慢性腎臓病は犬にも発生しますが、猫に多い病気ということで、今回は猫についてお話ししたいと思います。慢性腎臓病とは、腎臓の働きが徐々に低下していく病気で、中高齢の猫に多く見られます。この病気は、完治することはできませんが、早期発見・早期治療で進行を遅らせることができます。では、どうやって慢性腎臓病を見つけるのでしょうか?
慢性腎臓病の初期症状
慢性腎臓病は、腎臓のなかで血液をろ過し、尿をつくる部分(ネフロン)が徐々に壊れていく病気です。
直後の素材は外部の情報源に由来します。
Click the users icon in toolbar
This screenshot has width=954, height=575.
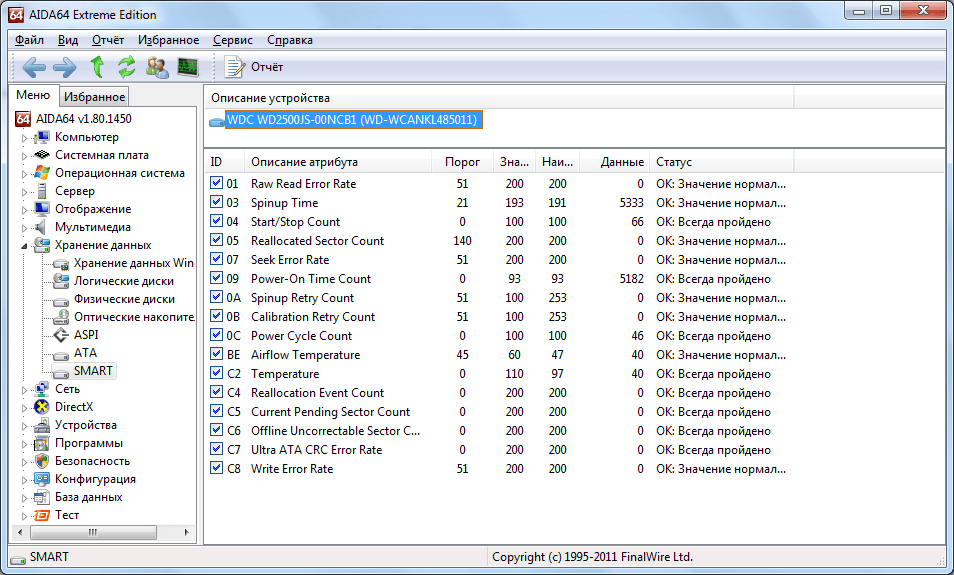(157, 67)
正常な猫の腎臓では、1つ当たり約20万個のネフロンが働いています。しかし、ネフロンは再生することができないため、一度壊れるとその分だけ腎臓の機能が低下します。ネフロンが減少すると、老廃物を尿として排出することができなくなります。その結果、以下のような初期症状が現れます。
・多飲多尿:老廃物を排出するために、水をたくさん飲んだり、尿をたくさん出したりします。
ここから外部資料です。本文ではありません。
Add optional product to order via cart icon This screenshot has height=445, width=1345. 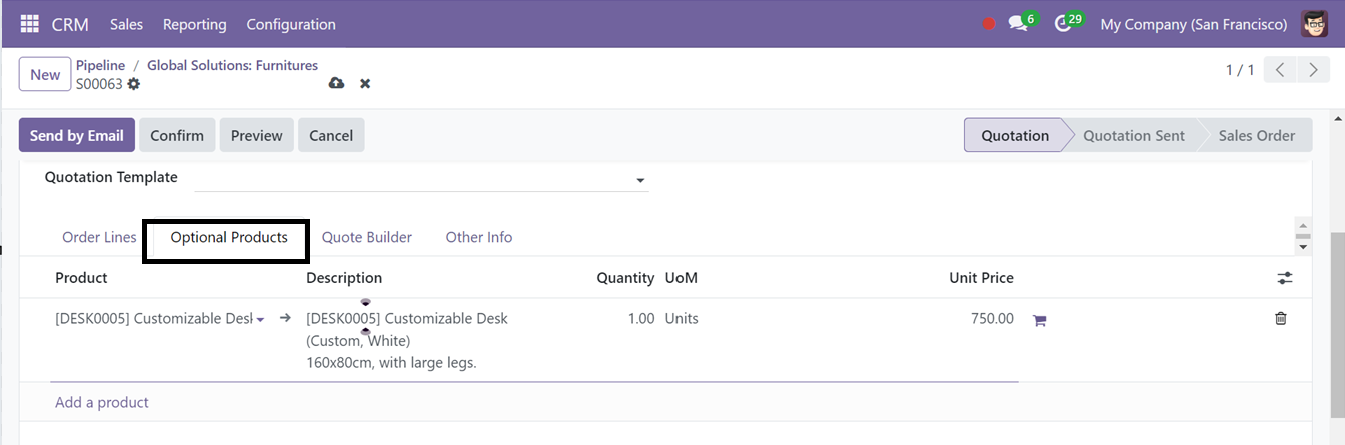[x=1039, y=320]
・元気食欲の低下:体内に老廃物がたまると、体調不良や吐き気を感じたり、食べることに興味を失ったりします。
・嘔吐:胃や腸に刺激を与える老廃物が原因で、嘔吐することがあります。
・体重減少:食欲不振や嘔吐によって栄養不足になったり、筋肉量が減ったりします。
これらの初期症状は、他の病気や老化とも重なることがあるため、見逃しがちです。しかし、これらの変化は慢性腎臓病のサインかもしれません。もしも愛猫にこれらの変化を感じたら、すぐに動物病院で血液検査や尿検査を受けてください。
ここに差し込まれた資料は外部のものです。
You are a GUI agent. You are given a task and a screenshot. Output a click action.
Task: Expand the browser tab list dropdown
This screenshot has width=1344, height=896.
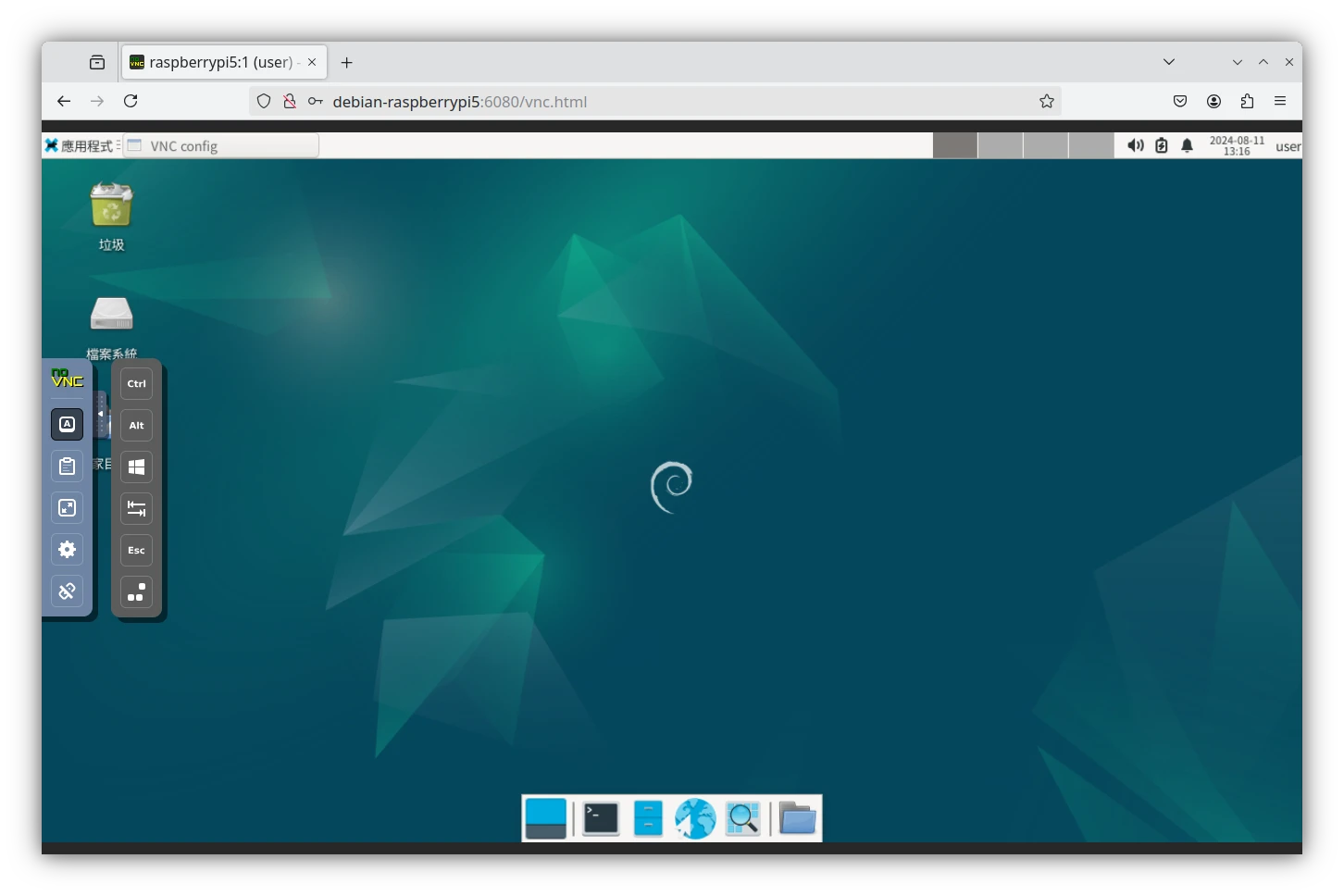(x=1169, y=62)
また、外見からは分からない病気を見つけるのが健康診断です。7歳未満の猫は年に1回、7歳以上の猫は半年に1回の健康診断がお勧めです。
慢性腎臓病の治療法
では、どのようにして慢性腎臓病を治療するのでしょうか?まず、最も重要なのは食事管理です。腎臓に負担をかけないように、たんぱく質やリン、ナトリウムなどの摂取量を制限する必要があります。基本的には動物病院で購入する腎臓用の特別療法食を与えるのがおすすめですが、食べてくれない場合は、高齢猫用の総合栄養食であればある程度の低たんぱく、低リン、低ナトリウムとなっています。また、水分補給も大切です。水分不足は腎臓にさらなるダメージを与えますし、尿路感染や結石のリスクも高めます。常に新鮮な水を用意しておくほか、近年の研究ではウェットフードが猫の水分補給に有効とのデータが出ています。
次に、薬物療法です。薬物療法には以下のようなものがあります。
・ベラプロスト製剤:腎臓の虚血と低酸素状態を改善させ、腎機能の低下を抑制する。
・降圧剤:高血圧による腎機能の低下と、その他の全身に対する悪影響を予防する。
・吸着炭製剤:腸内細菌が産生する腎毒性物質(主にインドール)を吸着し、便として排出する。
・制吐剤・食欲増進剤:食欲不振による更なる体調悪化を予防する。
・エリスロポエチン製剤:腎性貧血を改善する。
最後に、補助的な治療法です。補助的な治療法とは、食事管理や薬物療法だけでは十分でない場合に行われる治療法です。例えば、皮下補液で水分補給を行ったり、リン吸着剤で血中リン濃度の上昇を抑制したり、アミノ酸や必須脂肪酸、乳酸菌などのサプリメントを与える方法があります。特に皮下補液は、ヒトのように人工透析が出来ない猫ちゃんにとっては最後の砦です。たくさん尿をして老廃物を排出することによって、年単位で寿命が変わってきます。